#### Work instructions:
Nothing but the lines from the one containing "מדיניות הפרטיות (52, 2068)" through the last line of the records belongs in the answer, copied exactly and with the pictures left out.

#### Source data:
------------------------------------------------

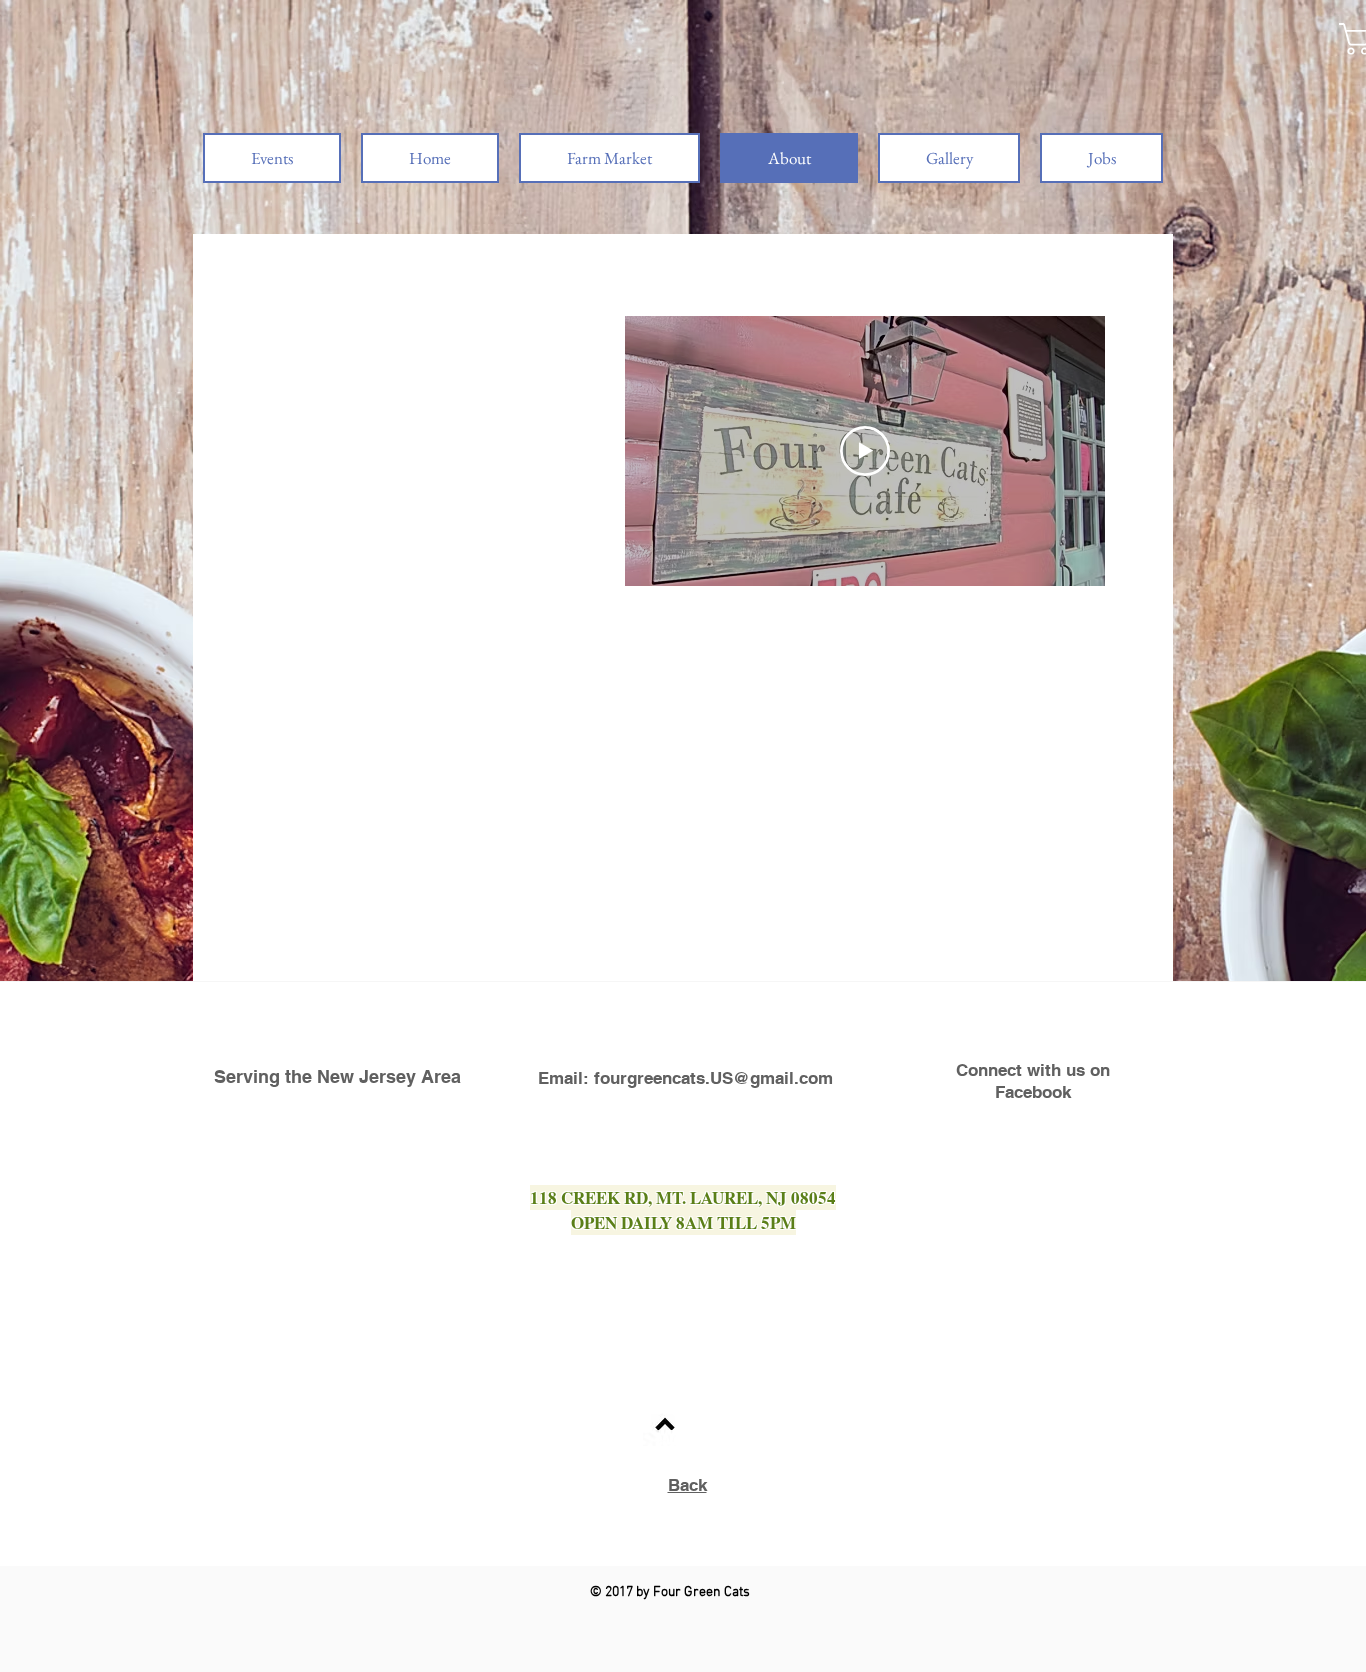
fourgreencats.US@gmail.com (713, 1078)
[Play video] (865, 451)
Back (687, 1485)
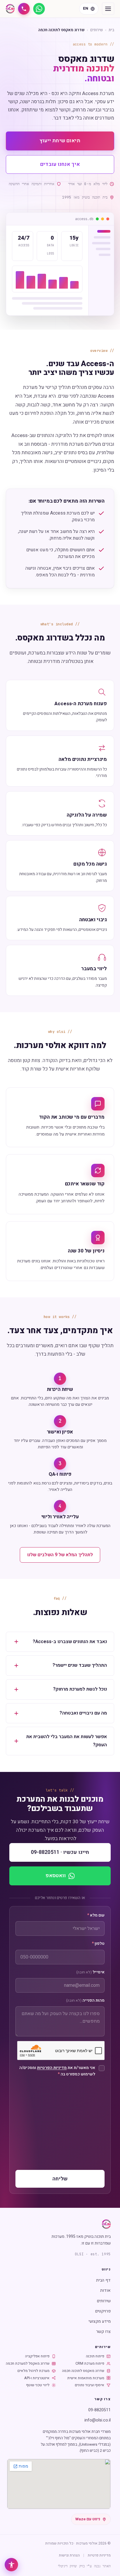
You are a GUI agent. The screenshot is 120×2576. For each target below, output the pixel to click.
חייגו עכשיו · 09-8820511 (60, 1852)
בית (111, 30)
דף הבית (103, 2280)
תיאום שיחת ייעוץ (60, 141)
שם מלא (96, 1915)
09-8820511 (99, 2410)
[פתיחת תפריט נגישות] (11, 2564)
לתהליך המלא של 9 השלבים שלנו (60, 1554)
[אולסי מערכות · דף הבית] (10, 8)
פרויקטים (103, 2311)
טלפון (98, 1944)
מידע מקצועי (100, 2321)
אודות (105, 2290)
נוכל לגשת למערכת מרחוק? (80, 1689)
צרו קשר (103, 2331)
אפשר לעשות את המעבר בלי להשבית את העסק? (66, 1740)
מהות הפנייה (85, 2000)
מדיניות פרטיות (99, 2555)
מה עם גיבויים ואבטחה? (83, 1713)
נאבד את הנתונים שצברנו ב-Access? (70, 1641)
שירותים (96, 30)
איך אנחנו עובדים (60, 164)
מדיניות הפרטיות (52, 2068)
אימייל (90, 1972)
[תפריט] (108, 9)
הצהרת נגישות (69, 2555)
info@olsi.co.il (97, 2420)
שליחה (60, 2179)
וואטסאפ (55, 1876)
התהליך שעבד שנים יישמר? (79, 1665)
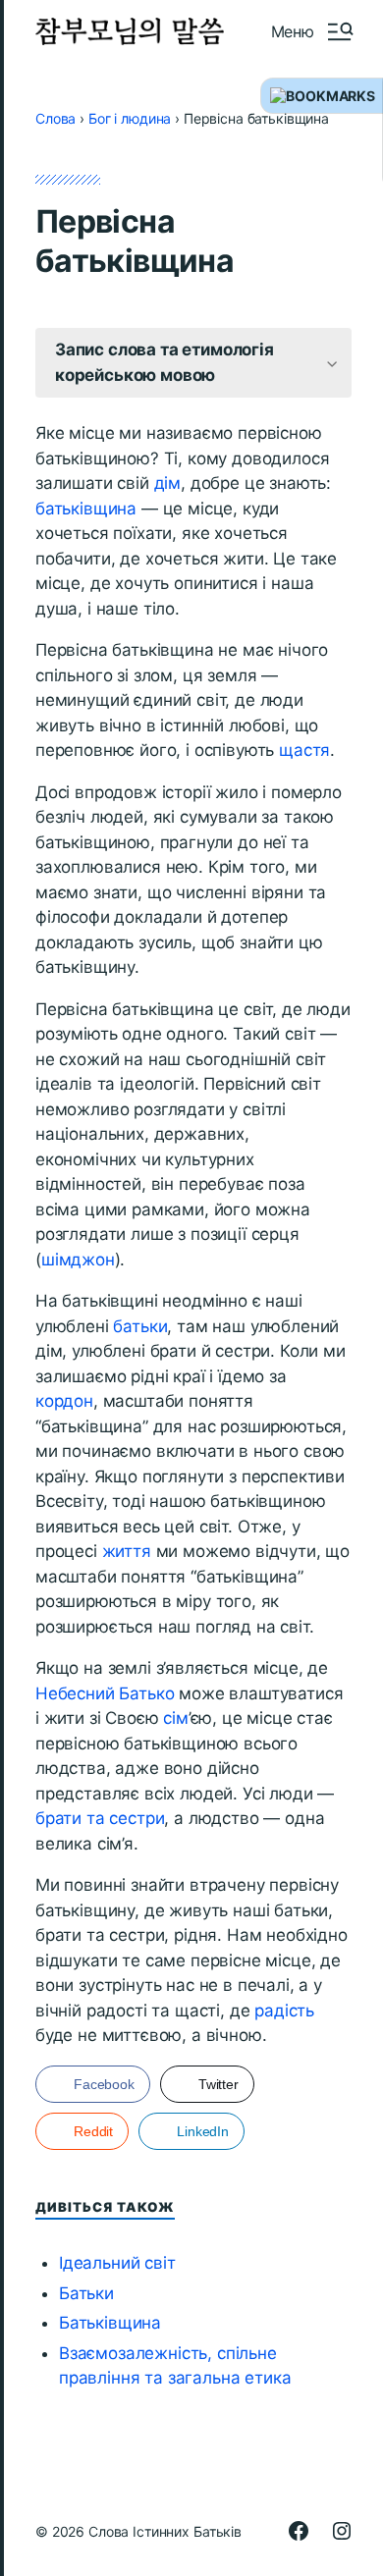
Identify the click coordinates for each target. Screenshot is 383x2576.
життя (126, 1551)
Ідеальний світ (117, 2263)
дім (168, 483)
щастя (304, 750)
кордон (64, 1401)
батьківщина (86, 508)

------------------------------------------------

#### Solution to this task:
מדיניות הפרטיות (52, 2068)
אימייל (90, 1972)
[תפריט] (108, 9)
הצהרת נגישות (69, 2555)
info@olsi.co.il (97, 2420)
שליחה (60, 2179)
וואטסאפ (55, 1876)
התהליך שעבד שנים יישמר? (79, 1665)
Identify the click coordinates for each target. Screenshot is 383x2576.
життя (126, 1551)
Ідеальний світ (117, 2263)
дім (168, 483)
щастя (304, 750)
кордон (64, 1401)
батьківщина (86, 508)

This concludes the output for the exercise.